Only 10,000 troops from the last surge of 33,000 are to be withdrawn from Afghanistan by the end of 2012 the end of next summer. Seriously, another 18 15 months. There are 100,000 service men and women serving in Afghanistan alone. Leaving the money aside, what about the them? How many more killed, maimed and psychologically scarred? For what? A war that is not winnable where the US is doing more harm than good and is not wanted. I haven’t even mentioned the cost and suffering of Afghan civilians.
No, Mr. Obama, this is not good enough.
Cost of Wars a Rising Issue as Obama Weighs Troop Levels
WASHINGTON – President Obama will talk about troop numbers in Afghanistan when he makes a prime-time speech from the White House on Wednesday night. But behind his words will be an acute awareness of what $1.3 trillion in spending on two wars in the past decade has meant at home: a ballooning budget deficit and a soaring national debt at a time when the economy is still struggling to get back on its feet.
I’m not alone in my anger and frustration with the president’s policy.

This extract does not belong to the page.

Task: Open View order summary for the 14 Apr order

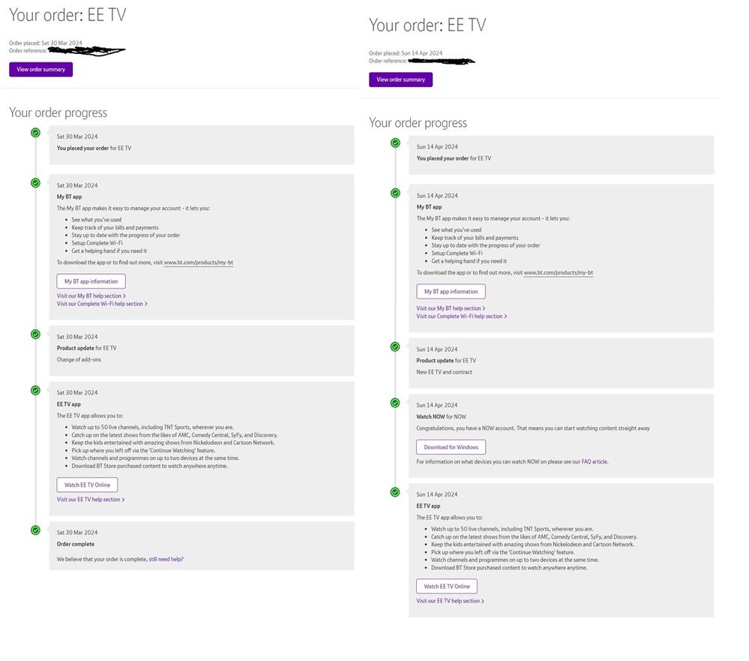Action: click(400, 80)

Since last year the vast majority of Americans are opposed to the war in Afghanistan. That number is now two thirds, two of every three Americans.

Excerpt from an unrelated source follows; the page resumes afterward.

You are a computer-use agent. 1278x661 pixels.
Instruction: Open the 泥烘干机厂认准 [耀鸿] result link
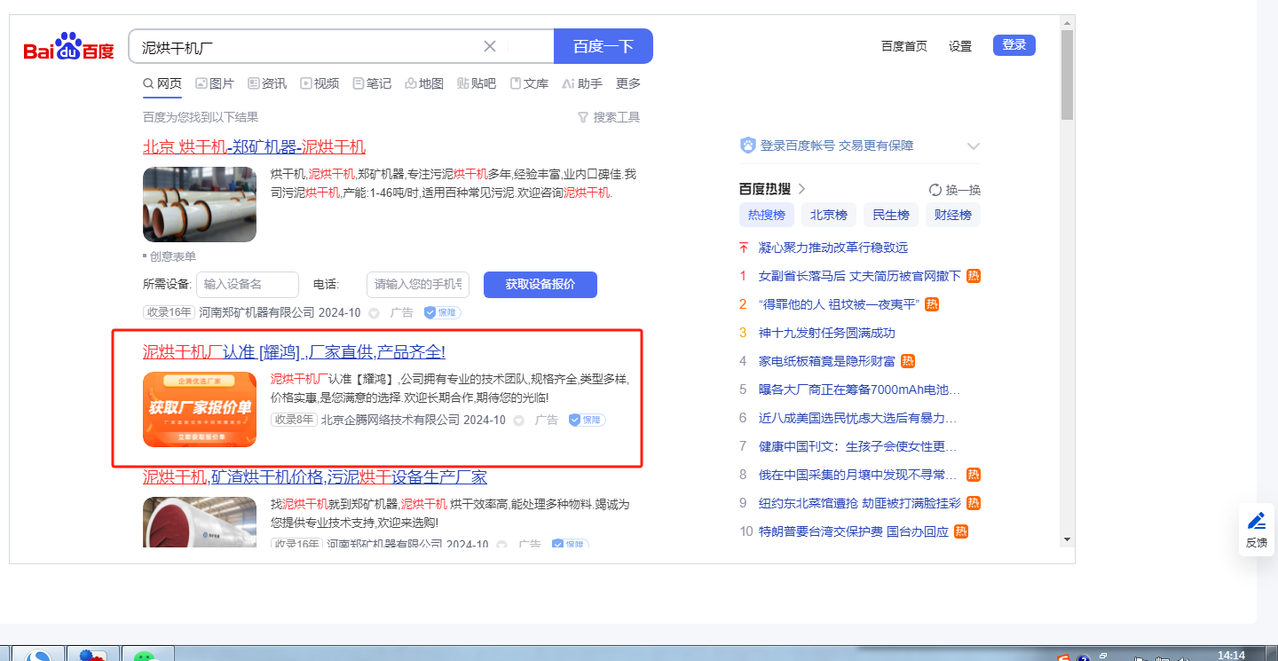tap(294, 352)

A new poll from the Washington Post shows American have turned decisively against our military engagement in Afghanistan. Nearly two-thirds oppose the war, and even larger percentage believes in a considerable withdrawal from the region
US Mayors meeting last week in San Francisco called for the president to “bring the war dollars home” and invest in America.
That resolution will now become official policy of the mayors’ organization — a small symbol of growing opposition to the war in Afghanistan. The mayors are asking that money spent on wars abroad be used in the United States to develop cities and towns. The last time the conference approved a resolution like this was during the Vietnam War.
Nor will there be any discussion about the 865 foreign bases that the US has scattered around the world that eat up precious tax dollars:
President Obama may claim he’s got to go slow in drawing down U.S. forces fighting in Afghanistan but what’s his excuse for keeping open 268 U.S. bases in Germany? Is he expecting an attack by the Red Army? There are folks living well on those 268 bases at public expense as well as the military contractors supplying them.
No other nation begins to operate even a tiny fraction of the 865-plus bases the Pentagon runs overseas to, depending on your viewpoint, (a) protect America from dangerous potential enemies who are lurking everywhere, or (b) to dominate the rest of the world. And since 95% of all overseas bases located in somebody else’s country are operated by the USA, millions of people suspect (b) is the answer; indeed, foreigners fear Uncle Sam might subjugate them.
Democrats in congress are getting impatient as well
On Tuesday, Sen. Joe Manchin (D-W.Va.), one of the most conservative Democrats in the chamber, sent Obama a letter urging a change of course in the war and an acceleration of the withdrawal of U.S. troops.
“After 10 years and $443 billion, I believe it is time [to] focus our resources on rebuilding America, not on rebuilding Afghanistan,” he wrote. “It is time for the Afghan people to decide their destiny and take responsibility for governing themselves. … It is my hope that by redefining the mission in Afghanistan away from nation-building, you will pursue significant troop reductions immediately and end the scope of our current mission well before the 2014 deadline.”
Senate Armed Services Committee Chairman Carl Levin (D-MI) is calling for a minimum withdrawal of 15,000 troops:
“In my judgment, a minimum of 15,000 reduction in troops would be needed for this to be a significant reduction, and since the president has committed himself a few months ago to a significant reduction, I think that’s what will happen,” Levin told reporters on Capitol Hill on Tuesday.
When asked how he came up with that number, Levin replied, “It’s based on what would it take to let the Afghans know the significance of the importance of shifting the responsibility — the principal responsibility to them for the security of their own country.”
Americans and Afghans will be paying dearly for years even after the last service person is gone from both Afghanistan and Iraq. This cannot happen fast enough for all our sakes.
Up Date: Obama spoke tonight about the troop withdrawal. 10,000 troops will leave by the end of this year. By the end summer in 2012, the other 23,000 will have left. By 2014, all combat troops will have departed but a residual force of about 25,000 will remain, forever and ever. The rest was pure political rhetoric. You can read the transcript to spare yourself the vision of another lie.